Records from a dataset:
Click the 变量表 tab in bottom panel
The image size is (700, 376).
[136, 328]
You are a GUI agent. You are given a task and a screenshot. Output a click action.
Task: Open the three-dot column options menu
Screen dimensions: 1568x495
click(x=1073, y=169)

* How to complete this task: Look above for the line containing "Task: Open the three-dot column options menu". From there to the final line of the entries, repeat every line exactly.

* Answer to this task:
Task: Open the three-dot column options menu
Screen dimensions: 1568x495
click(x=1073, y=169)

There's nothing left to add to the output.